Section 28 of SB 180 prohibits all local government-initiated ordinances that impose “more restrictive or burdensome” comprehensive plan amendments, land development regulations, or procedures concerning review, approval, or issuance of site plans, development permits, or development orders for the period commencing retroactively from August 1, 2024, through October 1, 2027, even if such amendments, regulations or procedures are in no way related to any hurricane or other emergency and even if such amendments, regulations, or procedures were duly enacted prior to the enactment of SB 180. In addition, Section 28 of SB 180 also bans local moratoria on construction, reconstruction, or redevelopment of property damaged by a hurricane during the same timeframe.
Section 18 of SB 180 further prohibits local governments that are in counties that are entirely or partially within 100 miles of the track of any future hurricane from enacting “more restrictive or burdensome” Land Use and Zoning Regulations, and moratoria on construction, reconstruction, or redevelopment of any property, damaged or not, for a period of one year after the storm makes landfall.
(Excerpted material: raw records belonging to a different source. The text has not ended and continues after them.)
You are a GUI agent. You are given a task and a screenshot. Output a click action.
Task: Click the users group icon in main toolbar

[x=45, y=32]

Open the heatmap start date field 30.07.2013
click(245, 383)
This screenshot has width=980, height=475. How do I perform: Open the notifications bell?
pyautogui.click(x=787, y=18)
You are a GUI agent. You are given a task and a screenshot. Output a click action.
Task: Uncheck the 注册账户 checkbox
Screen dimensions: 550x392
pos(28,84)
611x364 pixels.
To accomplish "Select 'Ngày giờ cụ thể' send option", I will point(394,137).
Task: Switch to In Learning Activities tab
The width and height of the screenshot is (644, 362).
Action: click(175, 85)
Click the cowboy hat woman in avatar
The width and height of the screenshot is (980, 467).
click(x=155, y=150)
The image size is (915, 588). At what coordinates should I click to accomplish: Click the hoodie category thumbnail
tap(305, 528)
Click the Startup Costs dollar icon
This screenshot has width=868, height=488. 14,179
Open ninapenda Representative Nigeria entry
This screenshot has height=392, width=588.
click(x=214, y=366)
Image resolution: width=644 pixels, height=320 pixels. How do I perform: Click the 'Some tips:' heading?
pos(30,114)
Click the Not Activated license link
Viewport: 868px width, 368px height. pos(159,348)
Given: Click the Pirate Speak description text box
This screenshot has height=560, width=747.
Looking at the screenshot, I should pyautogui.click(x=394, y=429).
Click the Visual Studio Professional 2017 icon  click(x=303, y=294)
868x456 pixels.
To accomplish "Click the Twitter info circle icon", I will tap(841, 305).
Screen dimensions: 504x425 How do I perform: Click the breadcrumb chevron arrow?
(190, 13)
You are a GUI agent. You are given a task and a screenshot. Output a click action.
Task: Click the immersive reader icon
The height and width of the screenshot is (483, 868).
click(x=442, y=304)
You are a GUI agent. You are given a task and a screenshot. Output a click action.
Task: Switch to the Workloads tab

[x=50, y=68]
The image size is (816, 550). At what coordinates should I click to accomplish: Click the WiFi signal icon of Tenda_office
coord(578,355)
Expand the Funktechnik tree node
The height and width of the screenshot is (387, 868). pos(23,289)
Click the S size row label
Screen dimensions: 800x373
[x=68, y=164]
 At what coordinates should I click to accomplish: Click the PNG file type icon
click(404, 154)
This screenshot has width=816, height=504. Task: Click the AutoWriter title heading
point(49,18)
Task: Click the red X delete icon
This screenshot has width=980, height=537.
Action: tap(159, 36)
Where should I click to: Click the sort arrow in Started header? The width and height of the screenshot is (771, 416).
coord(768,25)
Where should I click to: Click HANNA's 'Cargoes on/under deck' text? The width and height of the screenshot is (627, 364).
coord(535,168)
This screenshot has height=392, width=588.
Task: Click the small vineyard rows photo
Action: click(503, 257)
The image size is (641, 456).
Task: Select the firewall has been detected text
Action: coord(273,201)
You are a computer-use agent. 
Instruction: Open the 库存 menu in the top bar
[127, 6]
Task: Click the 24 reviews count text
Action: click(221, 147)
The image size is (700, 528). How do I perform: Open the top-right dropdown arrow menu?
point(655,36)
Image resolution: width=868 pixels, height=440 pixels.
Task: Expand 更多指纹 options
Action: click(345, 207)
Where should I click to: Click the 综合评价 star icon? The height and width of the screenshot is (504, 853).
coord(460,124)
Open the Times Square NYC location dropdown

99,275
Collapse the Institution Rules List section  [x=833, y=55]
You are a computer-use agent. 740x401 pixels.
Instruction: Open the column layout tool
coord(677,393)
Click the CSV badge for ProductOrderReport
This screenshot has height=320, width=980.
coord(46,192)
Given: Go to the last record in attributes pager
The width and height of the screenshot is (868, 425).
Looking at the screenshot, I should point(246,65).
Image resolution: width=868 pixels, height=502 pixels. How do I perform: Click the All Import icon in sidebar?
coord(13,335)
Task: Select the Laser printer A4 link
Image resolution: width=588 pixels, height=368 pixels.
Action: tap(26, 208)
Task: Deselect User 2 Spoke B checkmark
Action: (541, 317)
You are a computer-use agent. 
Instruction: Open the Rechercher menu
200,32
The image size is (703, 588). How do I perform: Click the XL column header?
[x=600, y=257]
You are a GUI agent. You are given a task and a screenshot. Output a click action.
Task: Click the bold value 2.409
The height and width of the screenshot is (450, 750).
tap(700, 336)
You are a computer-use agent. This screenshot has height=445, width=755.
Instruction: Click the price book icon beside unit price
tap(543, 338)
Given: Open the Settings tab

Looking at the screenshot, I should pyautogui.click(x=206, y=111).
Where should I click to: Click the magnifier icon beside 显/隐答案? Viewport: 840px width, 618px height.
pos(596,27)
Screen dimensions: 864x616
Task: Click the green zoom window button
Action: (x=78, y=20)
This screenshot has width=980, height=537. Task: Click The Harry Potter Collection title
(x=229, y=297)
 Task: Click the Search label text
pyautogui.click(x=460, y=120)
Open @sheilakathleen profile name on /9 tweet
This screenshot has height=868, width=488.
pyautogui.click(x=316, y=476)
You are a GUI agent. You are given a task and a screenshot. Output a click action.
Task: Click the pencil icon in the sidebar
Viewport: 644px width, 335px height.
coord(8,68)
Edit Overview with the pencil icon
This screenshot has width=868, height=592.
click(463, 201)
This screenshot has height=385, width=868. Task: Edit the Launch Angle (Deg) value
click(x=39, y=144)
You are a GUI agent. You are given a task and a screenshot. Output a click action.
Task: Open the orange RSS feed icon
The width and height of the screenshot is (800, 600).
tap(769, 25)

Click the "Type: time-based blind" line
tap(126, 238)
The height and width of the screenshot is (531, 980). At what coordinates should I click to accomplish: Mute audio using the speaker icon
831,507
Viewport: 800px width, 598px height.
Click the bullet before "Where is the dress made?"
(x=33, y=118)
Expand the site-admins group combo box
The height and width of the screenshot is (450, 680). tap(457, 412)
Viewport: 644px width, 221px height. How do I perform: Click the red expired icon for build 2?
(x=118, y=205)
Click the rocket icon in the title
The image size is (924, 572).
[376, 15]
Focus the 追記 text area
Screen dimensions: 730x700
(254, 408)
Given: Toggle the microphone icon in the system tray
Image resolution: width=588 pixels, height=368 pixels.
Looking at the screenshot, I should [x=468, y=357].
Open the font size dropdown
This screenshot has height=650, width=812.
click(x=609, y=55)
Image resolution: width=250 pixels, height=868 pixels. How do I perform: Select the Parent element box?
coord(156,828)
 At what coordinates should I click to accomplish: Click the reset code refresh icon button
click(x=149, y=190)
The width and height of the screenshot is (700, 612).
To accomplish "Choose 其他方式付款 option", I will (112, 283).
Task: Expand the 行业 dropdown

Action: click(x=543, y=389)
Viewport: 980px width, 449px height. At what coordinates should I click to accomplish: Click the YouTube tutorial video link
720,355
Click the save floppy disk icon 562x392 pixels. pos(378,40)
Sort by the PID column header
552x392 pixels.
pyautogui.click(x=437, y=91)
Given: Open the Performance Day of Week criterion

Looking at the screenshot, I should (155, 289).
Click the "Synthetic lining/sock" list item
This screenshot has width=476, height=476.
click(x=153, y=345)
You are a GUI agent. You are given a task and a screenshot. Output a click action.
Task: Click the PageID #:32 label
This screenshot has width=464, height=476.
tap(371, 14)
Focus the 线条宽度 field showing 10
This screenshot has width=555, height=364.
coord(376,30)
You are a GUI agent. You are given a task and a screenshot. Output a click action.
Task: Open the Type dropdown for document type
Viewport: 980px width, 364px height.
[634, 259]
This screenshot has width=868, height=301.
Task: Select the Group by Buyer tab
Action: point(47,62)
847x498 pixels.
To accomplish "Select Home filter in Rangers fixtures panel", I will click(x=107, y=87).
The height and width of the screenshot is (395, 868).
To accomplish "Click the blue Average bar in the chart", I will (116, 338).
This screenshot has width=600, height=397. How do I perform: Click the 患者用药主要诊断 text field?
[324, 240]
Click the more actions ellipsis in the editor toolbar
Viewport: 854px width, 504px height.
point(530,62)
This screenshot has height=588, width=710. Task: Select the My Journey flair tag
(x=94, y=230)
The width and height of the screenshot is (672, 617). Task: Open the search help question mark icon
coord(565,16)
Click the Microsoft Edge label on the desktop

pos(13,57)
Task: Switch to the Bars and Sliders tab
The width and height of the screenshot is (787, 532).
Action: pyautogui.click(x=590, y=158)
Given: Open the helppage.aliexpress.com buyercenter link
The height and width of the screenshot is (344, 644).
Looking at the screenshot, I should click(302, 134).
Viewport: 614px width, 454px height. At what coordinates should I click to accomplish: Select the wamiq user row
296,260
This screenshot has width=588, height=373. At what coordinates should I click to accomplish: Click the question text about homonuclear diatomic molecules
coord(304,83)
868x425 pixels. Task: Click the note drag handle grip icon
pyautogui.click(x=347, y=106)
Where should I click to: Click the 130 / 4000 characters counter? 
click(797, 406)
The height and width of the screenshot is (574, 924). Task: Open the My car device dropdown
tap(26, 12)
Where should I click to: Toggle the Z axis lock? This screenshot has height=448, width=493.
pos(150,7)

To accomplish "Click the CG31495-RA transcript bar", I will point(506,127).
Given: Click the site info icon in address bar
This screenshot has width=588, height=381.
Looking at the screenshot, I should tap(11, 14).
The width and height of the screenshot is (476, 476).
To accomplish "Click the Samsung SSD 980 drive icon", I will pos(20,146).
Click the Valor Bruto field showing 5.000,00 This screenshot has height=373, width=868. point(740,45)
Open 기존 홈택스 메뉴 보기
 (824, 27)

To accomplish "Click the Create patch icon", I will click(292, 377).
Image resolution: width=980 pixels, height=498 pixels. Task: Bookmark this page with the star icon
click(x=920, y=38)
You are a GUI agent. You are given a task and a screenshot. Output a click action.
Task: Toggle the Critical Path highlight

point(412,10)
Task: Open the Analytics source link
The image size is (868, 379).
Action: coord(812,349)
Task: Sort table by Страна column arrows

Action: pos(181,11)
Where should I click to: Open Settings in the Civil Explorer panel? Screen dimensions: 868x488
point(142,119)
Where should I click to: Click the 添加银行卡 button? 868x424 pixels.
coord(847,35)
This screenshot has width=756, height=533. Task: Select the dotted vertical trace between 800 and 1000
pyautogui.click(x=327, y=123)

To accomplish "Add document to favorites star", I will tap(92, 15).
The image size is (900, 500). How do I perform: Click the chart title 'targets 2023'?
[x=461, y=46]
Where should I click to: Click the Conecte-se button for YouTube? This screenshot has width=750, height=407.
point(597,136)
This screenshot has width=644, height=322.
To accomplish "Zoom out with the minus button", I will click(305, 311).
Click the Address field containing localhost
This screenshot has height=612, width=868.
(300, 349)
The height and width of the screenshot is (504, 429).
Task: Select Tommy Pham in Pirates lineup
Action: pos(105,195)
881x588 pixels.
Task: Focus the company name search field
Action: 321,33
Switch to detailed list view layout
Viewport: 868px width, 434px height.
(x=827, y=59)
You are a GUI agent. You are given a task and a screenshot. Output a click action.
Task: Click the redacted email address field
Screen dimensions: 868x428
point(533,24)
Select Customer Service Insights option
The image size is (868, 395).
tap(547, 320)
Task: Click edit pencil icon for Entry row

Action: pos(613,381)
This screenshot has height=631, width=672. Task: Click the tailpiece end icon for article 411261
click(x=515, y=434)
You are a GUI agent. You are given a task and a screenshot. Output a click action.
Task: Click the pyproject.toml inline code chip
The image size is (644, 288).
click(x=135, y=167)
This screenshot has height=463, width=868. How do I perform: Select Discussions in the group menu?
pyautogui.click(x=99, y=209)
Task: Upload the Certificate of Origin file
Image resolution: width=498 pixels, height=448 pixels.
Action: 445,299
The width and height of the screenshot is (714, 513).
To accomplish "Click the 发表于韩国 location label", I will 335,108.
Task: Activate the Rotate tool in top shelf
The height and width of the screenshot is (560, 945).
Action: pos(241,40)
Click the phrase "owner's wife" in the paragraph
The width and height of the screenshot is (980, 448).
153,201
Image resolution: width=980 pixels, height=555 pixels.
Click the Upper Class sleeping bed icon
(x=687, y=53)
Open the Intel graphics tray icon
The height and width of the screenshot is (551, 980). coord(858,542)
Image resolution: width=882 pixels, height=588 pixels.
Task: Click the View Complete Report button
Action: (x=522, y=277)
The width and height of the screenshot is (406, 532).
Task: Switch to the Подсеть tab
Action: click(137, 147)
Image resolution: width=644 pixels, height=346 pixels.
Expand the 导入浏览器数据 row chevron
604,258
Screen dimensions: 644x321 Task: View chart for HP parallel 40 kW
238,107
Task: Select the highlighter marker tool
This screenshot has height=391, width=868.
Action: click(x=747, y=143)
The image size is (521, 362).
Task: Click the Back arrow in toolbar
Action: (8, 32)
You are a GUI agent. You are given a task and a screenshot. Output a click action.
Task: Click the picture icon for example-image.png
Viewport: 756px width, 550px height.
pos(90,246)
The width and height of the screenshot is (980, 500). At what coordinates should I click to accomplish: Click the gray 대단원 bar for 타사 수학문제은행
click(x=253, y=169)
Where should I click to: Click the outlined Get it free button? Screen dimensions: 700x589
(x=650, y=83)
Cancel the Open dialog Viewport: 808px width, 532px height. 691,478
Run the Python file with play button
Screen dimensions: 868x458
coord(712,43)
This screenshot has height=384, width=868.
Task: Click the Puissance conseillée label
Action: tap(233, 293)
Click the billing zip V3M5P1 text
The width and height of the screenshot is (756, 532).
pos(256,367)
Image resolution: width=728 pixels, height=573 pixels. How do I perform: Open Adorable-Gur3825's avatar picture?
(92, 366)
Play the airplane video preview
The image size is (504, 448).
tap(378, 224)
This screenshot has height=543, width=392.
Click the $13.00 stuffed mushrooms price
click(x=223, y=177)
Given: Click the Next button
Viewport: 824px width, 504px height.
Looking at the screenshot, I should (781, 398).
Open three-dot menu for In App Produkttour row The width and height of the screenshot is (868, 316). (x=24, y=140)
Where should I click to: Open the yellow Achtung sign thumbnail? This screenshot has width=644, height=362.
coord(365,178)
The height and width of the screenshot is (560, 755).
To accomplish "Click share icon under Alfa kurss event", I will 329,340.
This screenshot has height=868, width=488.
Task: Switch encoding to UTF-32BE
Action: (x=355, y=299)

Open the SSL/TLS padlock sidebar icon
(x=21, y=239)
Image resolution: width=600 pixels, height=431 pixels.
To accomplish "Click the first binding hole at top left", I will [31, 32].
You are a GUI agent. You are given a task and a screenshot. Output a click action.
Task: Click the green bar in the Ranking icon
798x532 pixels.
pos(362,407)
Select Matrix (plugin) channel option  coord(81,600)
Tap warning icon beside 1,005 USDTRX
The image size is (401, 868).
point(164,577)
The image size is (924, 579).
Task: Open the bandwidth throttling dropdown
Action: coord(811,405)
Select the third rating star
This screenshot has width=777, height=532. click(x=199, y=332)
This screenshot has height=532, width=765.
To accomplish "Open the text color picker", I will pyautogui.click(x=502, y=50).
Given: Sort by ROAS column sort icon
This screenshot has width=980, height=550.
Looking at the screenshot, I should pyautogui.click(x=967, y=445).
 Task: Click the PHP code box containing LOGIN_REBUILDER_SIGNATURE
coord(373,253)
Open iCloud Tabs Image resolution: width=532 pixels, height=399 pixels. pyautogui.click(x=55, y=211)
This litigation seeks to declare SB 180 unconstitutional and invalid because, among other things, it: (a) embraces more than one subject and matter properly connected therewith in violation of Article III, Section 6 of the Florida Constitution; (b) includes a defective title in violation of Article III, Section 6 of the Florida Constitution; (c) requires municipalities and counties to spend in the aggregate an amount that exceeds an insignificant fiscal impact without including a finding that the law fulfills an important state interest as required by Article VII, Section 18 of the Florida Constitution; (d) constitutes a sweeping intrusion on home-rule authority, threatening local ability to enact land use, zoning, flood-resiliency, and environmental protections, contrary to Article VIII, Section 2(b) of the Florida Constitution to a degree that renders the constitutional provision hollow; and (e) contains provisions that classify political subdivisions on a basis that is not reasonably related to the subject of the law in violation of Art. III, Section 11(b) of the Florida Constitution.
The law firm of Weiss Serota Helfman Cole + Bierman (the “Firm”) has offered to represent municipalities and counties in a group lawsuit to invalidate SB 180. Similar to the Form 6 litigation, the Firm will assess a flat fee, inclusive of attorneys' fees and costs, of $10,000 to represent the City in the litigation in the trial court. If the case is appealed, the City would pay an additional $5,000 to the Firm to represent it in any appeal related to the litigation that is filed at the District Court of Appeal, and $5,000 to the Firm to represent it in any appeal that is filed at the Florida Supreme Court.
City Attorney Review:
Approved as to form and legal sufficiency.